The "Pacific" subspecies of Hutton's vireo nest between early February and August with most activity between mid-March and early July. The breeding season of the "inland" subspecies has not been studied. The species' nest is a cup hung in a branch fork and is made from a wide variety of plant fibers, plant down, lichens, mosses, grasses, feathers, and human-made fibers held together with spider web. It is typically lined with finer fibers such as grasses and hair. Both sexes build the nest. Nests have been found between about 1 and 14 m above the ground in a wide variety of trees and shrubs.
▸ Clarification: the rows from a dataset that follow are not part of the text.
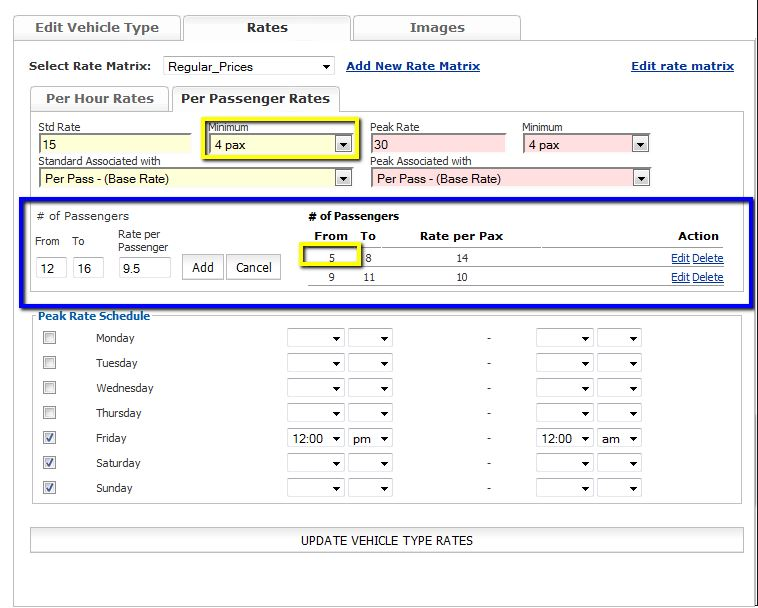Delete the 9 to 11 passenger rate row
The image size is (758, 608).
click(x=707, y=277)
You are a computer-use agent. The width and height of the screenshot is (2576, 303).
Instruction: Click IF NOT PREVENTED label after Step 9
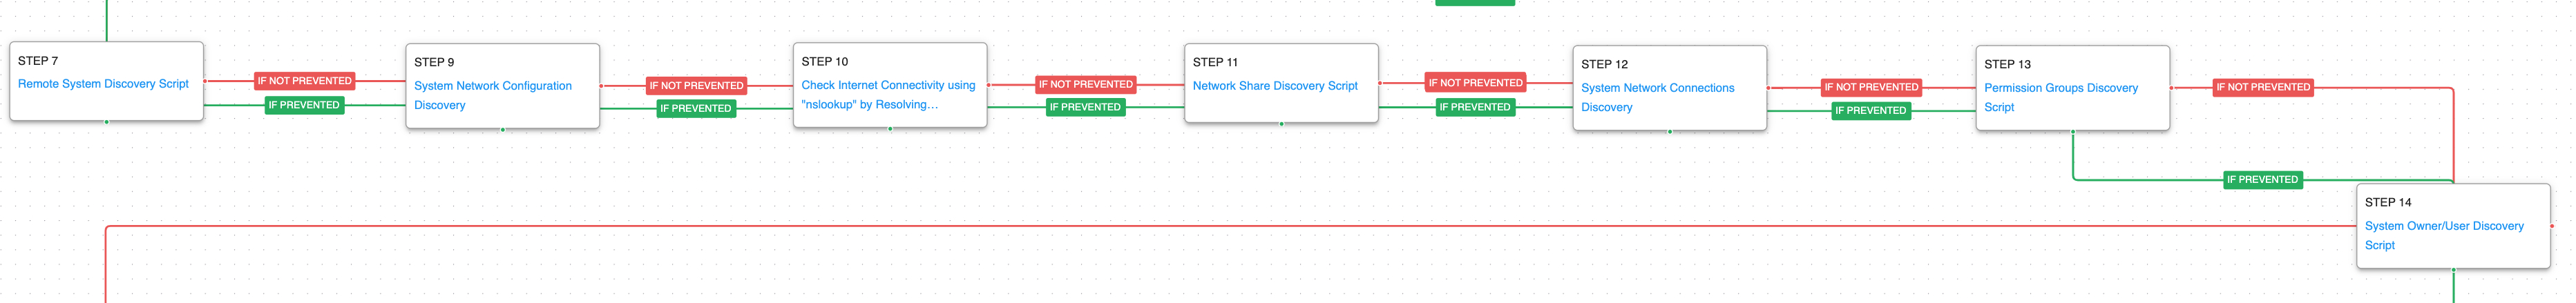pyautogui.click(x=696, y=86)
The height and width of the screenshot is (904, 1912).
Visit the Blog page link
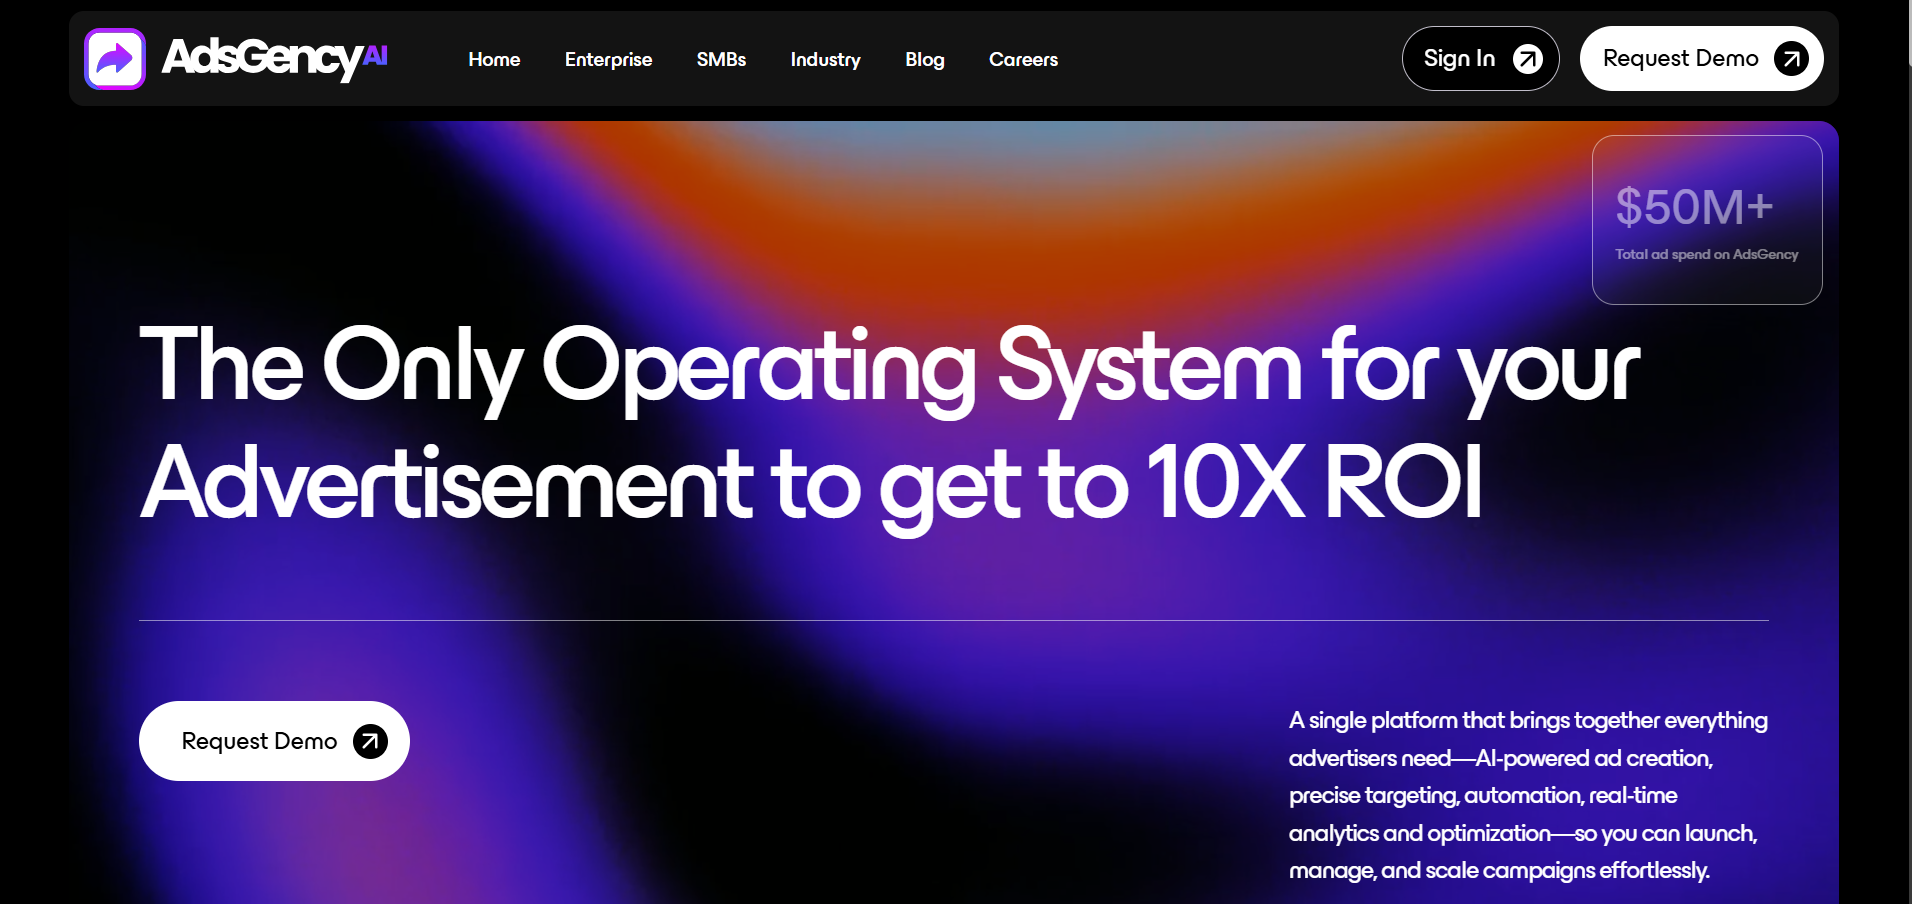(x=924, y=60)
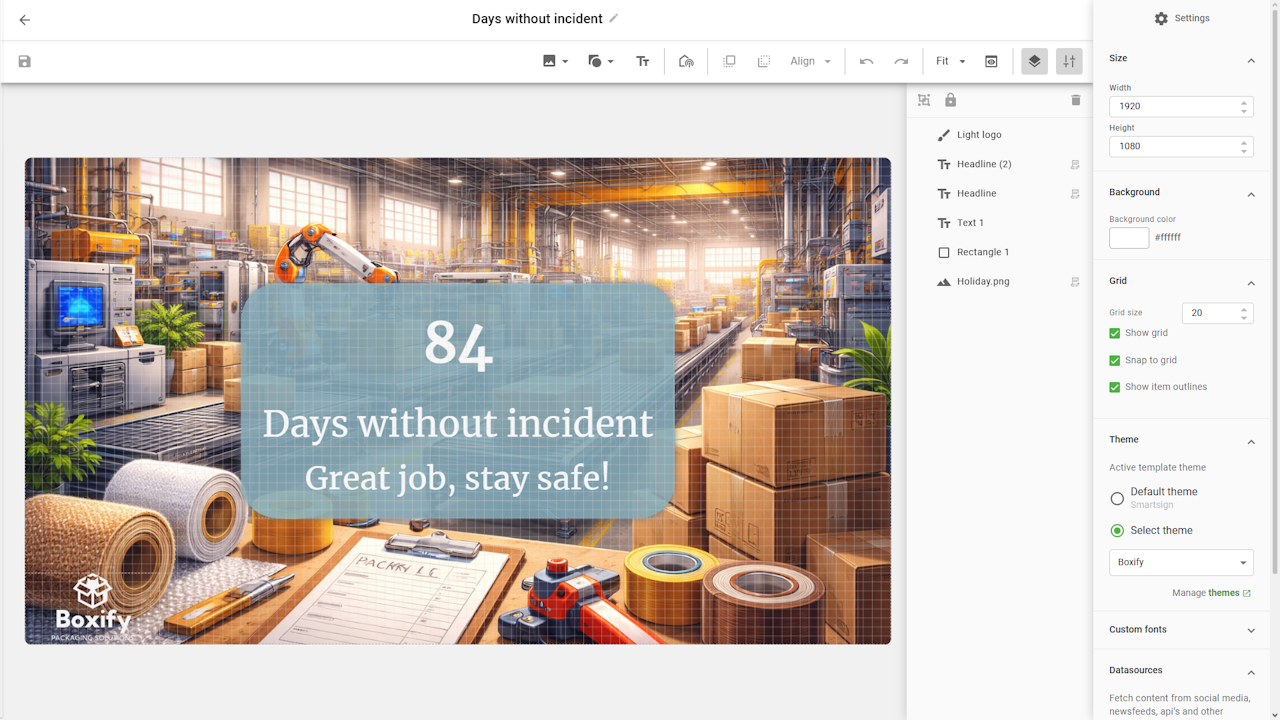Screen dimensions: 1280x720
Task: Click the back arrow to leave the editor
Action: pyautogui.click(x=25, y=20)
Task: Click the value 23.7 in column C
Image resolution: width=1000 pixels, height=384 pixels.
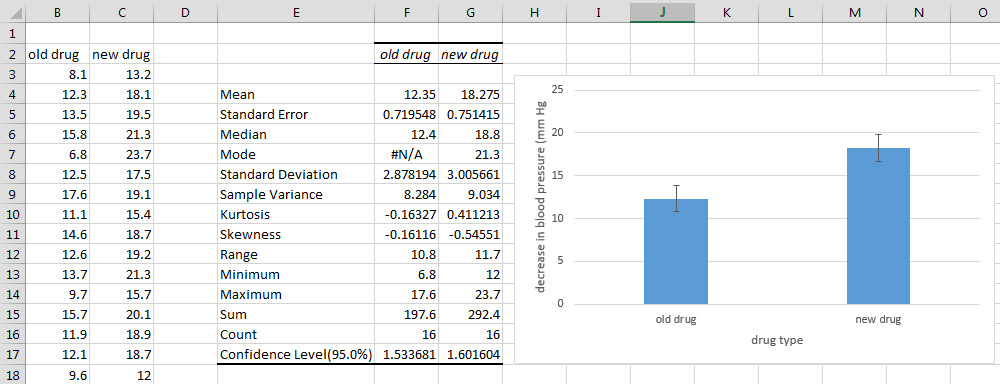Action: (x=121, y=154)
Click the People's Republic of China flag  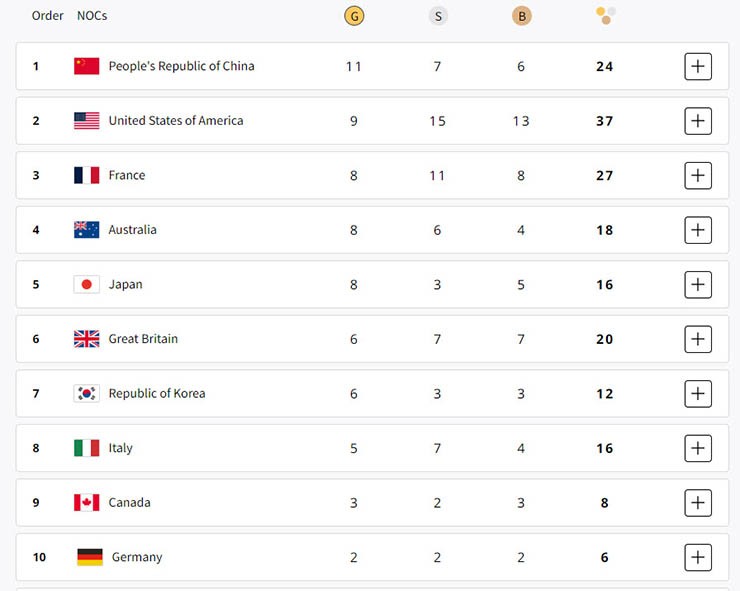click(87, 66)
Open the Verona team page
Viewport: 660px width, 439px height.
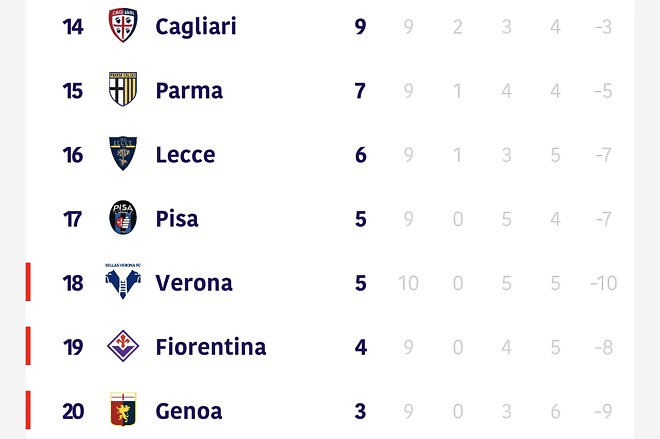[194, 283]
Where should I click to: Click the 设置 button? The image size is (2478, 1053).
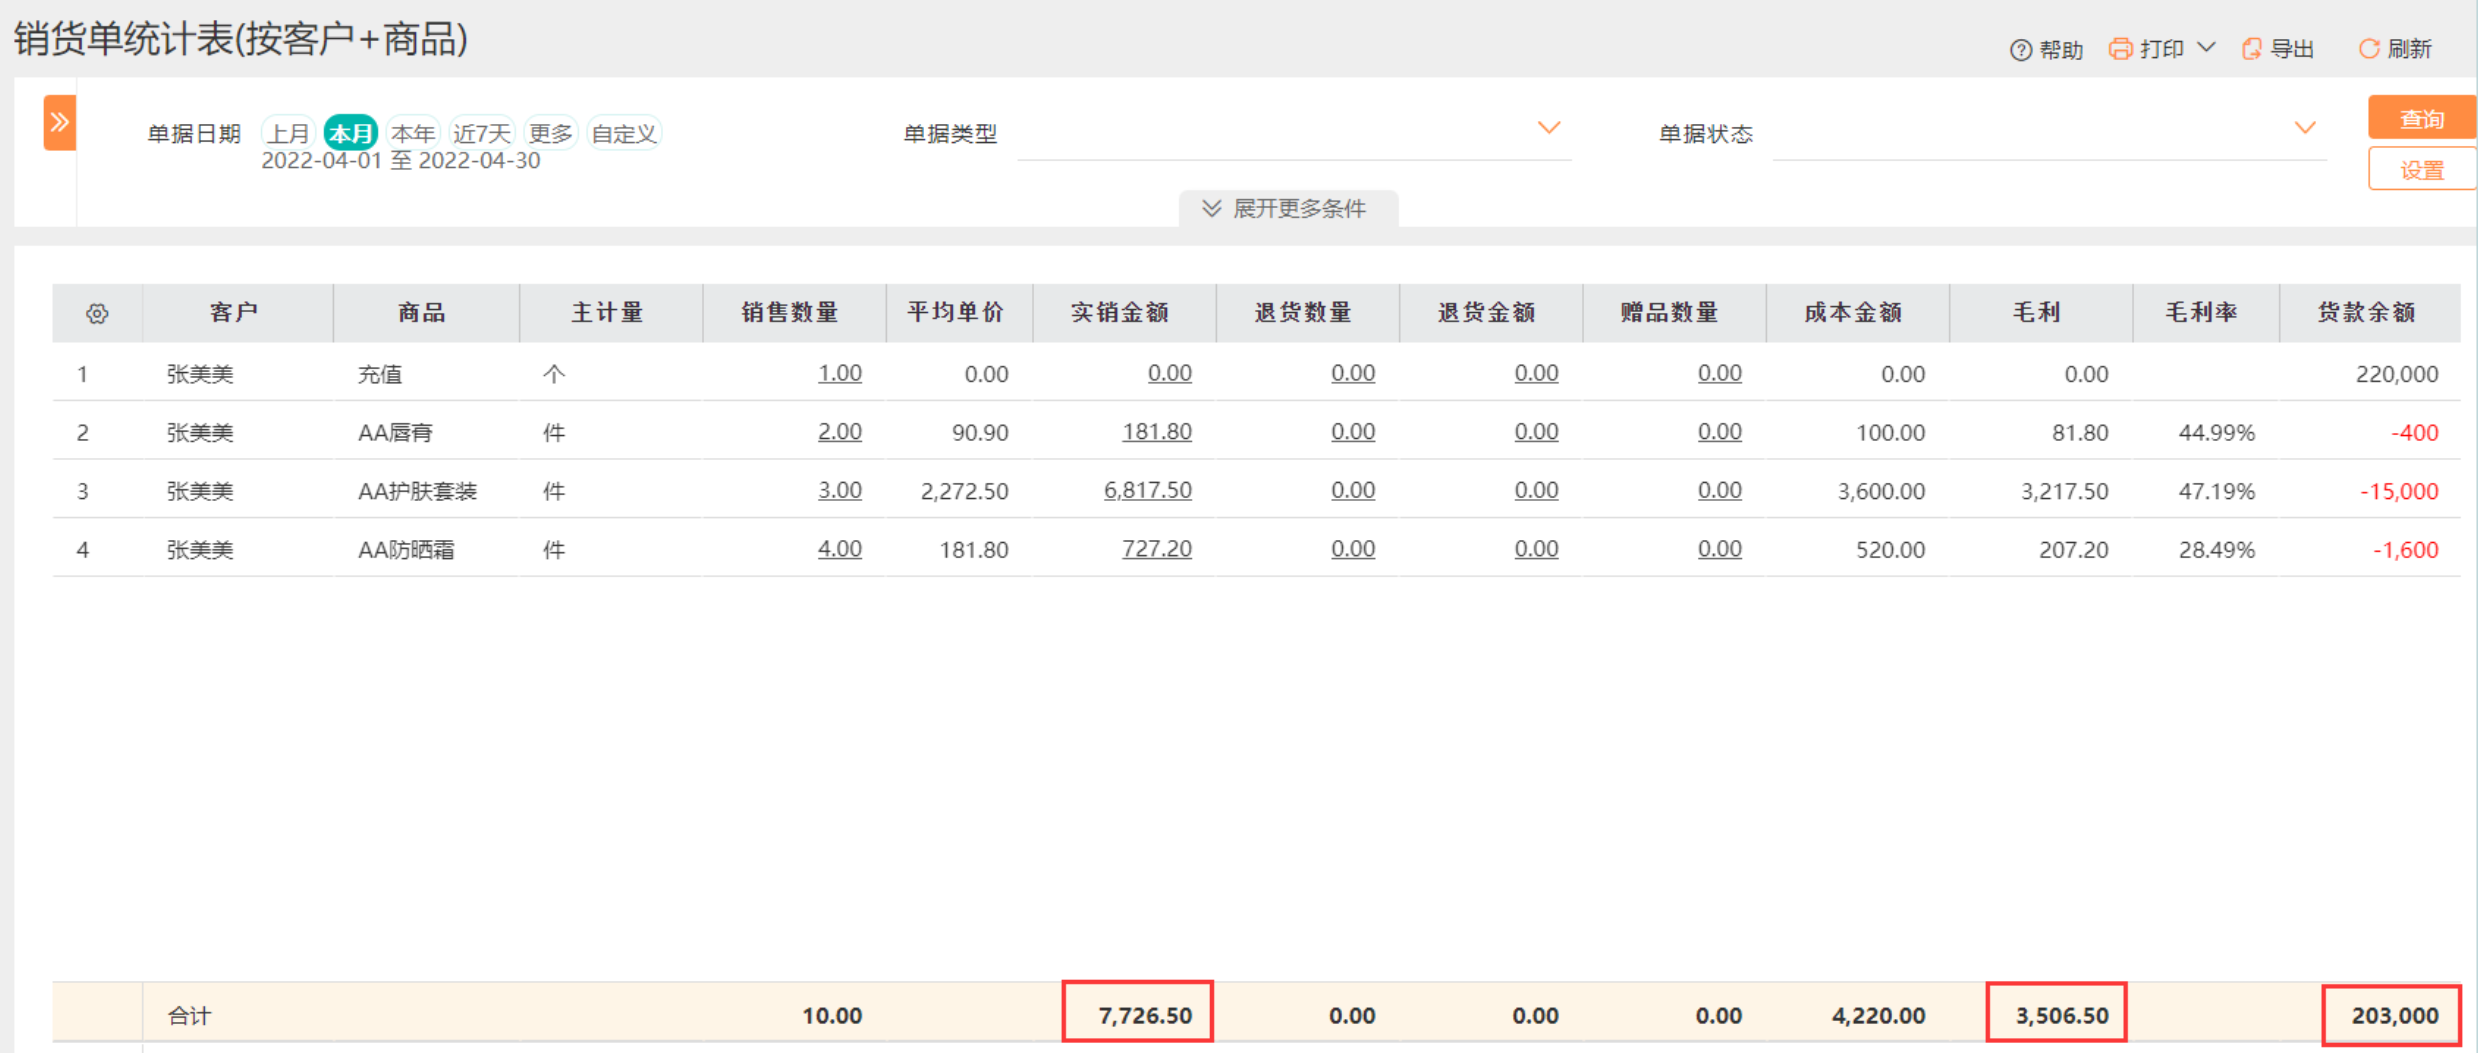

The most common clutch size is four eggs but clutches of one to five have been found. The eggs are white with a few dark spots. Both sexes incubate the clutch, for about 14 to 16 days. Fledging occurs about 15 days after hatch. Both parents brood and provision nestlings. In some areas up to half of the nests are parasitized by brown-headed cowbirds (Molothrus ater) or bronzed cowbirds (M. aeneus).

===Vocalization===

The song of Hutton's vireo is highly variable among individuals and populations. The general pattern is "a monotonous and unmusical series of nasal and wheezy 2-syllable, ascending phrases: zu-wee.....zu-wee.....zu-wee.....zu-wee.....". Some variations are "descending phrases: zee-ooo.....zee-ooo.....zee-ooo.....zee-ooo......", mixed "ascending and descending phrases in the same series: zu-wee.....zee-ooo.....zu-wee.....zee-ooo.....", and "single-syllable, flat phrases... cheew.....cheew..... cheew.....cheew". It also has several calls "all with the typical, hoarse, scolding vireo quality". The species sings throughout the day and throughout the year, typically from a somewhat hidden perch in the forest subcanopy or canopy.

==Status==

The IUCN has assessed Hutton's vireo as being of Least Concern. It has an extremely large range and its estimated population of at least 2.7 million mature individuals is believed to be increasing. No immediate threats have been identified. It is considered common in the U. S. and Mexico and "uncommon to fairly common" in Guatemala.